» EXERCISE: From the data underneath, reproduce exactly the stretch that begins at the line with "Screen dimensions: 290x281" and ends after the line with "Task: Open the Send to menu".

» TASK DATA:
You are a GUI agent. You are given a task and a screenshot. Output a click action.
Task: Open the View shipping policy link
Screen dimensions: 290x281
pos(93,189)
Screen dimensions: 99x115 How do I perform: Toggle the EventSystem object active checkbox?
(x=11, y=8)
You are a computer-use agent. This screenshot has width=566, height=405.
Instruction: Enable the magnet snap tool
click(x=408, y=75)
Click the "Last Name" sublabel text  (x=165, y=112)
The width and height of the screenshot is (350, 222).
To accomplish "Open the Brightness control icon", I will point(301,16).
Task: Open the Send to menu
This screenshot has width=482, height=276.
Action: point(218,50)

...

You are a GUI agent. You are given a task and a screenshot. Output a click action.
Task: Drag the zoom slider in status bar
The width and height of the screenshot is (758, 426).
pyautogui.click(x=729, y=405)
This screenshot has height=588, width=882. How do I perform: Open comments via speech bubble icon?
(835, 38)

» OUTPUT OF THE EXERCISE:
Screen dimensions: 290x281
pos(93,189)
Screen dimensions: 99x115 How do I perform: Toggle the EventSystem object active checkbox?
(x=11, y=8)
You are a computer-use agent. This screenshot has width=566, height=405.
Instruction: Enable the magnet snap tool
click(x=408, y=75)
Click the "Last Name" sublabel text  (x=165, y=112)
The width and height of the screenshot is (350, 222).
To accomplish "Open the Brightness control icon", I will point(301,16).
Task: Open the Send to menu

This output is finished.